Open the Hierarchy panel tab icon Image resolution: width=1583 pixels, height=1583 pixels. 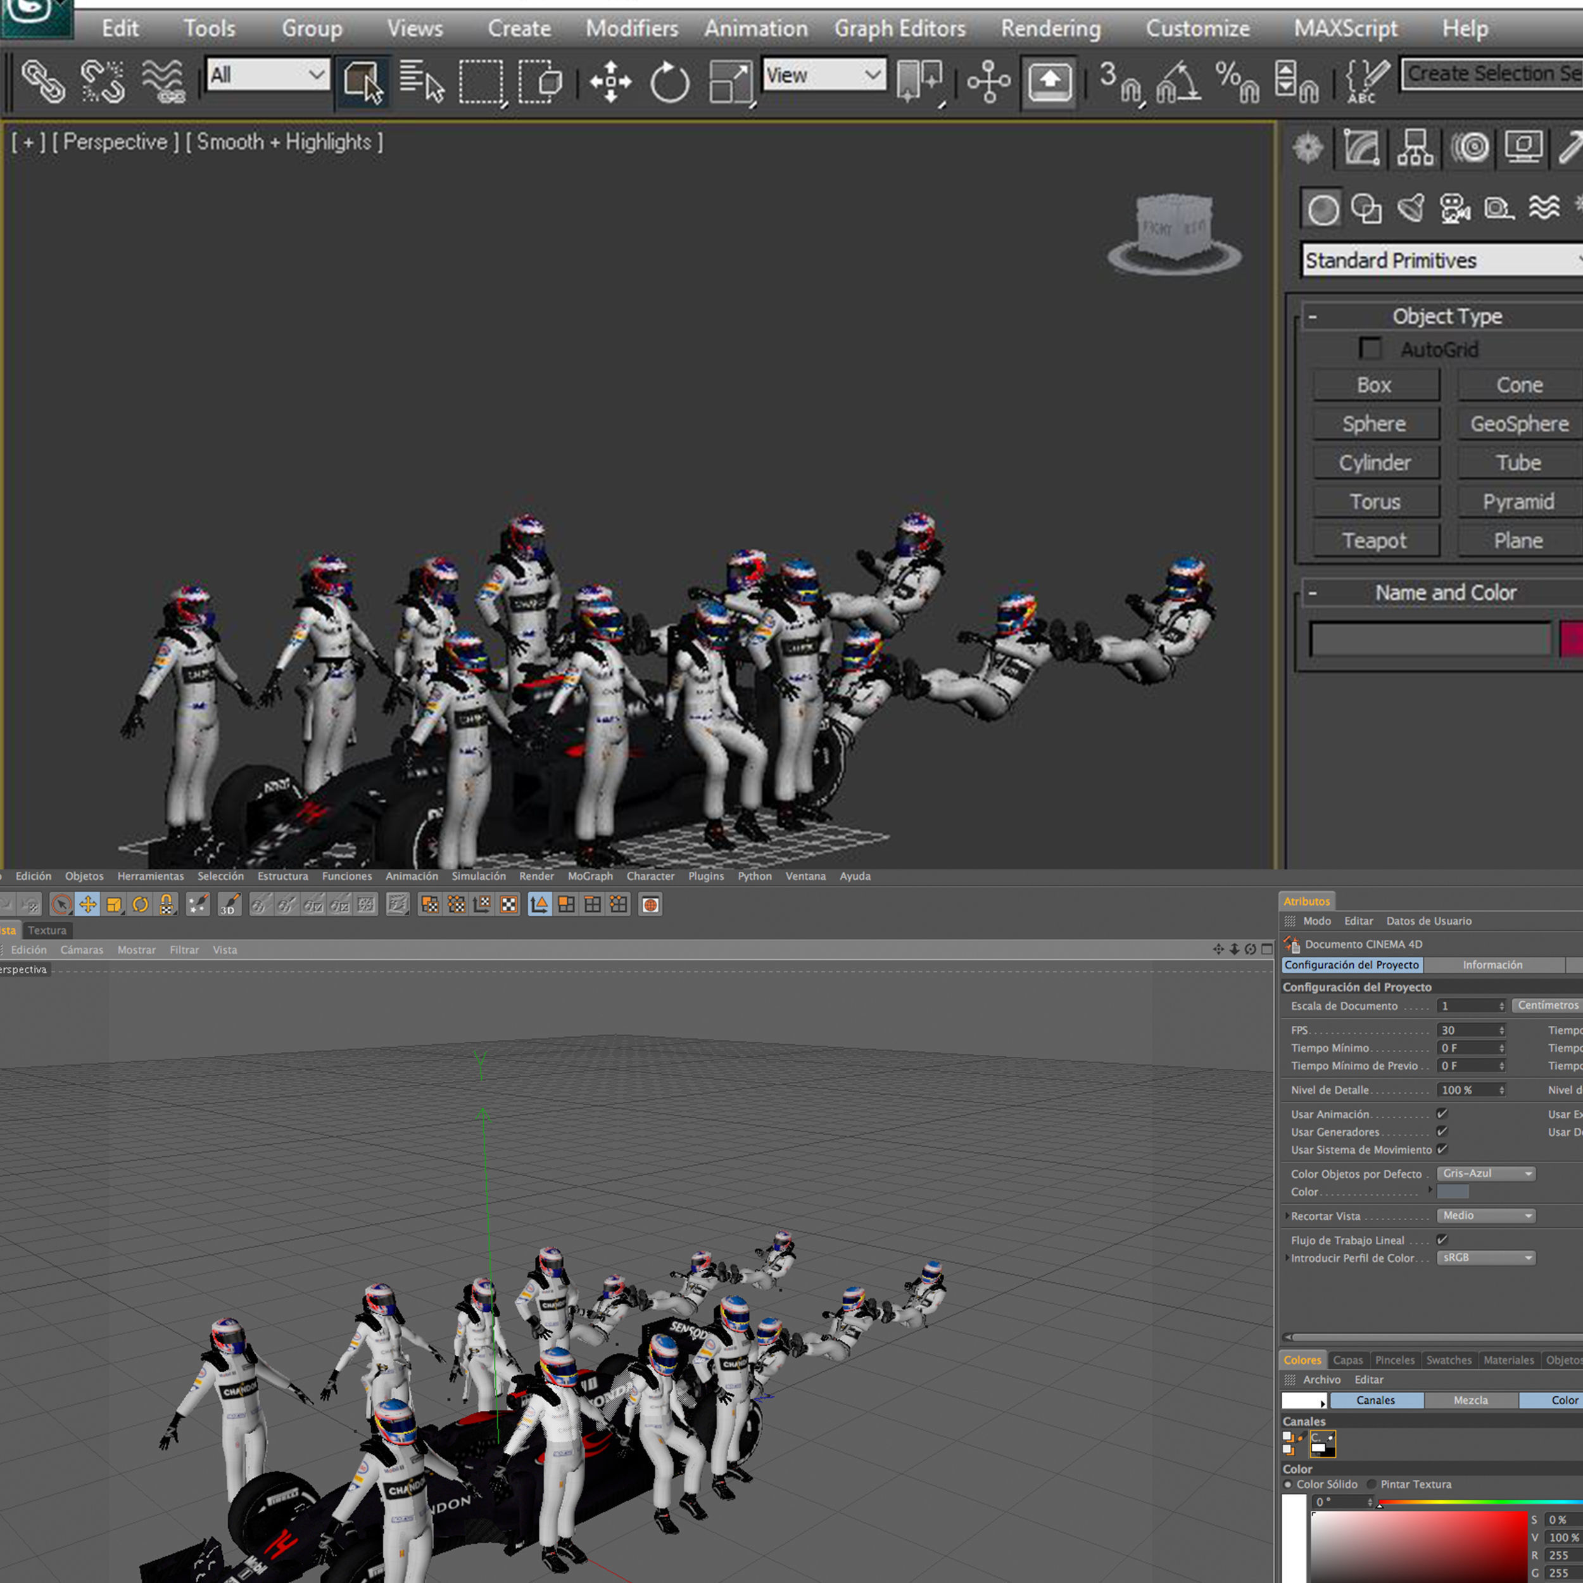[x=1415, y=148]
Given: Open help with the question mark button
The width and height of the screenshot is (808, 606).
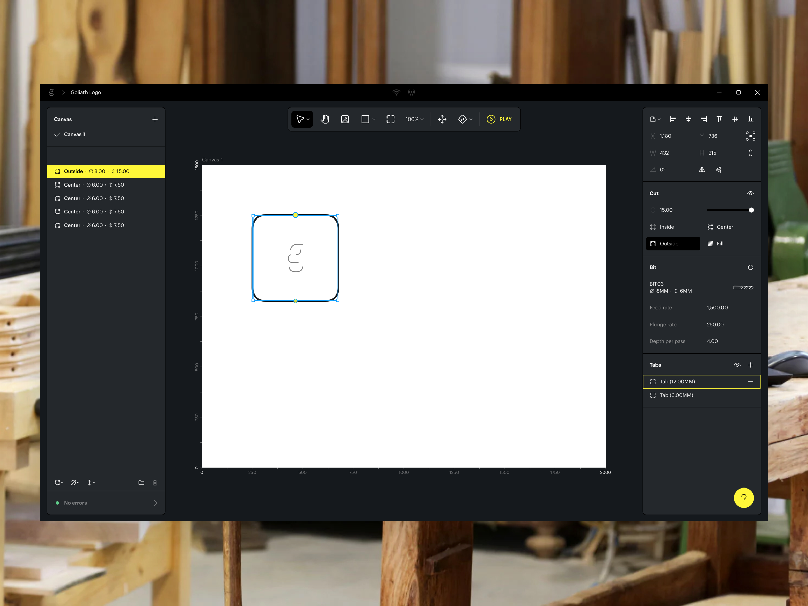Looking at the screenshot, I should click(x=744, y=498).
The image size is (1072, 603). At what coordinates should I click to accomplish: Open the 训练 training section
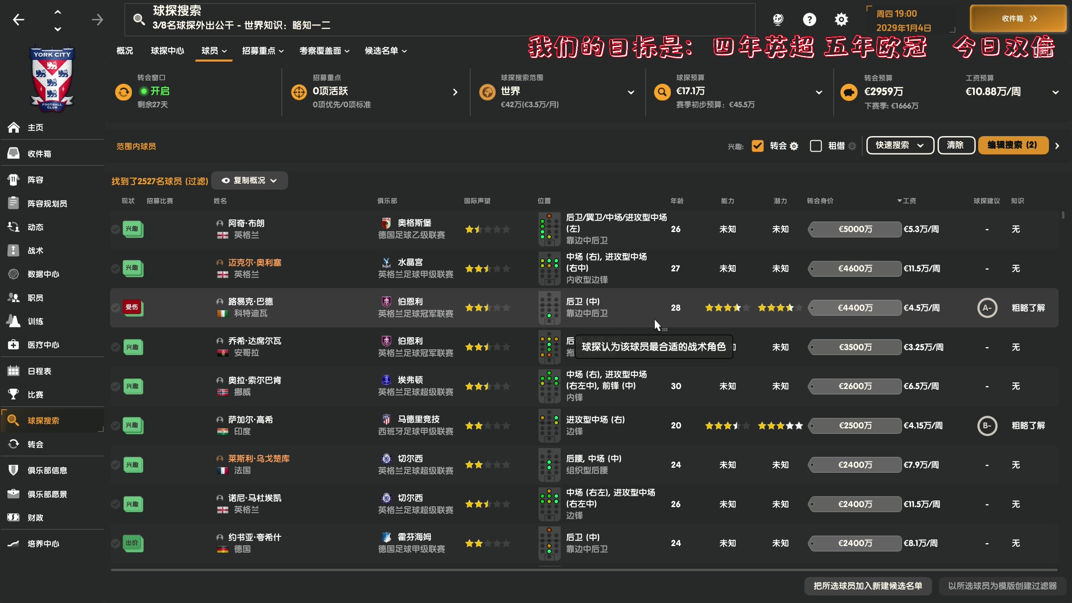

━━━━━━━━━━━━━━━━

- WORK INSTRUCTIONS:
Write out exactly the lines from the one that contains "The width and" through the last line of the data above, both included. Leave every picture out.

- RESPONSE:
The width and height of the screenshot is (808, 606).
Looking at the screenshot, I should click(x=744, y=498).
The image size is (1072, 603). At what coordinates should I click to accomplish: Open the 训练 training section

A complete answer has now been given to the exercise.